===== 網頁節錄 =====
18.應用: 自用圖片文字辨識機器人

2018鐵人賽 cognitive service botframework computer vision api

Duran Hsieh

2017-12-21 21:35:05

1724 瀏覽

分享至

前言

看完了上一篇介紹與程式撰寫的部分所要處理的內容，了解需要分別呼叫 recognizeText 與 textOperation，才得以取的圖片中文字內容，如下圖所示：

而實際在實作圖片文字辨識機器人程式的過程中，需要額外處理一個步驟：因為透過通訊軟體傳遞圖片，我們必須將這個圖片從通訊軟體伺服器下載成為 binary 檔案後，再發送至 recognizeText WebAPI進行解析。理所當然，中間仍有些小細節仍需要注意，我們將逐一介紹。

程式

Step 1. 開啟 Bot Template 新專案，並開啟 RootDialog.cs，先加上於Azure 啟用 Computer Vision API 成功後，所記錄下來的 key

private string key = "your_key";

Step 2. 將我們在前一篇文章，透過postman 測試成功回傳的 json 檔案，貼上json2csharp，產生對應的物件，貼在 RootDialog.cs 內：

註：本篇為快速說明如何介接，建議實作另建立資料存放 response 的 DTO 程式

JSON 檔案

{
        "status": "Succeeded",
        "recognitionResult": {
            "lines": [
                {
                    "boundingBox": [
                        13,
                        83,
                        152,
                        82,
                        153,
                        107,
                        14,
                        108
                    ],
                    "text": "HELLO",
                    "words": [
                        {
                            "boundingBox": [
                                21,
                                80,
                                156,
                                83,
                                149,
                                112,
                                13,
                                109
                            ],
                            "text": "HELLO"
===== 可用資料 =====
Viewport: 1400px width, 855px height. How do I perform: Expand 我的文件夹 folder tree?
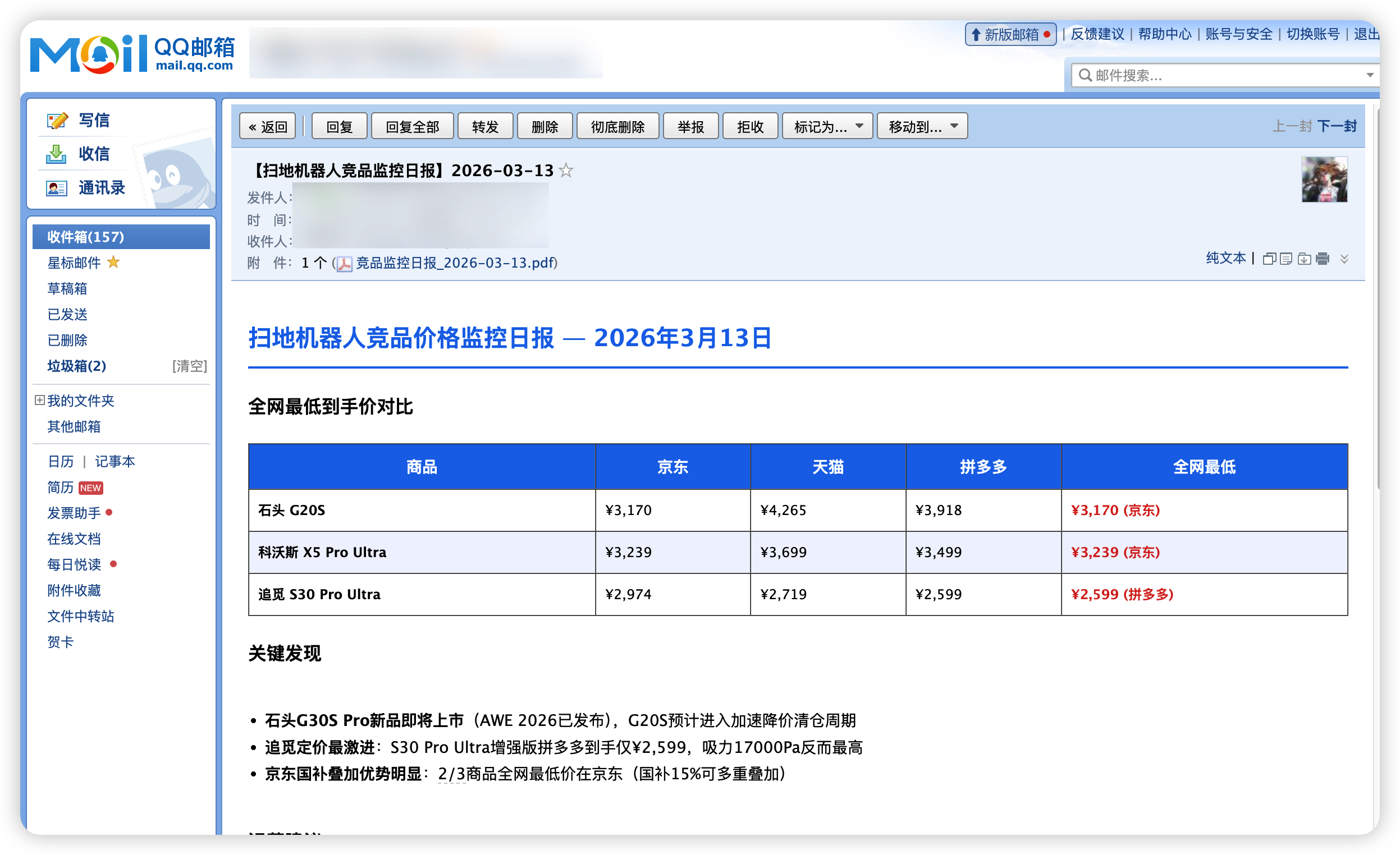pos(39,400)
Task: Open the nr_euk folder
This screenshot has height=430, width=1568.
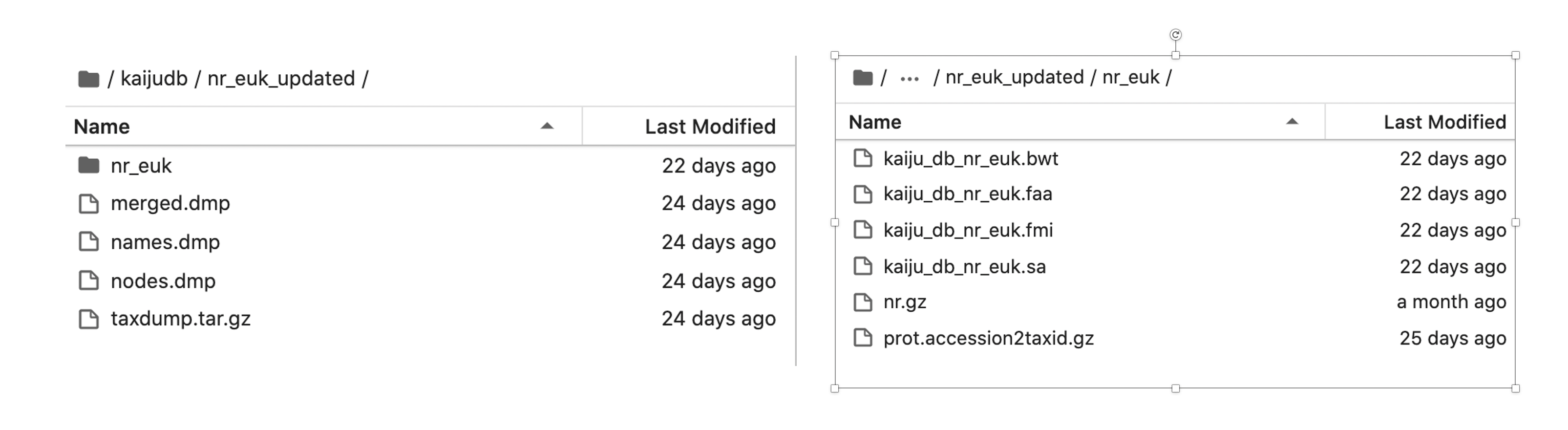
=====
## 書面任務 1
請從網頁節錄中摘錄一段原文，從「Duran Hsieh」開始，到「檔案後，再發送至 recognizeText WebAPI進行解析。理所當然，中間仍有些小細節仍需要注意，我們將逐一介紹。」為止，含這兩處文字。
## 書面任務 2
列出網頁節錄的 JSON 範例中出現的所有欄位名稱，重複的只寫一次。
這些資料與網頁節錄無關。

## 完整解答 1
Duran Hsieh

2017-12-21 21:35:05

1724 瀏覽

分享至

前言

看完了上一篇介紹與程式撰寫的部分所要處理的內容，了解需要分別呼叫 recognizeText 與 textOperation，才得以取的圖片中文字內容，如下圖所示：

而實際在實作圖片文字辨識機器人程式的過程中，需要額外處理一個步驟：因為透過通訊軟體傳遞圖片，我們必須將這個圖片從通訊軟體伺服器下載成為 binary 檔案後，再發送至 recognizeText WebAPI進行解析。理所當然，中間仍有些小細節仍需要注意，我們將逐一介紹。

## 完整解答 2
status、recognitionResult、lines、boundingBox、text、words